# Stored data

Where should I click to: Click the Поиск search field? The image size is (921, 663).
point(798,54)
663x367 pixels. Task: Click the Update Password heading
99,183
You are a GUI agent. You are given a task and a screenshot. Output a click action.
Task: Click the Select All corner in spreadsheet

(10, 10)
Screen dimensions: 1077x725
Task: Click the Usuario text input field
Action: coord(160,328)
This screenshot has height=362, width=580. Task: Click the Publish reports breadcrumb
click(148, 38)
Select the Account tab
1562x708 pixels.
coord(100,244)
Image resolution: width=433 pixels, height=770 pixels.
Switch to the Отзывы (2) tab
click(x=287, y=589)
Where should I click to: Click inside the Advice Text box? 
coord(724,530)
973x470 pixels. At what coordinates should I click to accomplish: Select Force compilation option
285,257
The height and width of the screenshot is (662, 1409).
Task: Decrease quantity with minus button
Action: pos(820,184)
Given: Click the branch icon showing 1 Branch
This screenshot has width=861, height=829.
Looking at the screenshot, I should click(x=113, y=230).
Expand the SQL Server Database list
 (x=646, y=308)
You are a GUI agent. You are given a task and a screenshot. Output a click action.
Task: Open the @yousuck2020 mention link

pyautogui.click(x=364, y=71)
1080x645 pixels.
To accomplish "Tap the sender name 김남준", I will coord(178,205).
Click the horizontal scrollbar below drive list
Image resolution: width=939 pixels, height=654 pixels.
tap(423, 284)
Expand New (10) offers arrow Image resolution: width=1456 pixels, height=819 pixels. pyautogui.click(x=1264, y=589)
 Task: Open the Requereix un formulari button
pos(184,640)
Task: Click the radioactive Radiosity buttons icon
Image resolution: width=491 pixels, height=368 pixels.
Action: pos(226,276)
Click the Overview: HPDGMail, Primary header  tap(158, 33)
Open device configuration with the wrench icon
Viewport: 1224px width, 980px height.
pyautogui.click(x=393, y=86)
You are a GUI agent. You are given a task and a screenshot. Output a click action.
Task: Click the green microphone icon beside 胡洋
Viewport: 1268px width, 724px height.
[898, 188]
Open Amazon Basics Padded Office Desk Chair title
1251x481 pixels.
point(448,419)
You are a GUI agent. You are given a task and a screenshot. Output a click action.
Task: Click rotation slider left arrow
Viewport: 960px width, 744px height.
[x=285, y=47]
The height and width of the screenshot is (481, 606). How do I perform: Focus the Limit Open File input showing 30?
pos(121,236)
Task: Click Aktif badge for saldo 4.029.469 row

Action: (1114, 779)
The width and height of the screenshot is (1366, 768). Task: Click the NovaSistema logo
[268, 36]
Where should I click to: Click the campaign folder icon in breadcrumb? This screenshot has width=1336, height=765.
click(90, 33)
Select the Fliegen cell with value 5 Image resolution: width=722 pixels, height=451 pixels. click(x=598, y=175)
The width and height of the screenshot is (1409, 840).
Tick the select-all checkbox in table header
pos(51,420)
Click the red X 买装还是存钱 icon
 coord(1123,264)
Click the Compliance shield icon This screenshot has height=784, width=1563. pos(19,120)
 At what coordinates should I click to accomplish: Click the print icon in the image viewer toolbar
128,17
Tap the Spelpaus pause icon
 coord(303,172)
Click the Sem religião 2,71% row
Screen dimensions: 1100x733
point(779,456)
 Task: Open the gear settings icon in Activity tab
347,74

# TASK OBJECTIVE
Reproduce exactly the lines from the beginning of the entries above up to and including the line that contains "Select the Account tab".

# RESULT FOR THIS EXERCISE
Where should I click to: Click the Поиск search field? The image size is (921, 663).
point(798,54)
663x367 pixels. Task: Click the Update Password heading
99,183
You are a GUI agent. You are given a task and a screenshot. Output a click action.
Task: Click the Select All corner in spreadsheet

(10, 10)
Screen dimensions: 1077x725
Task: Click the Usuario text input field
Action: coord(160,328)
This screenshot has height=362, width=580. Task: Click the Publish reports breadcrumb
click(148, 38)
Select the Account tab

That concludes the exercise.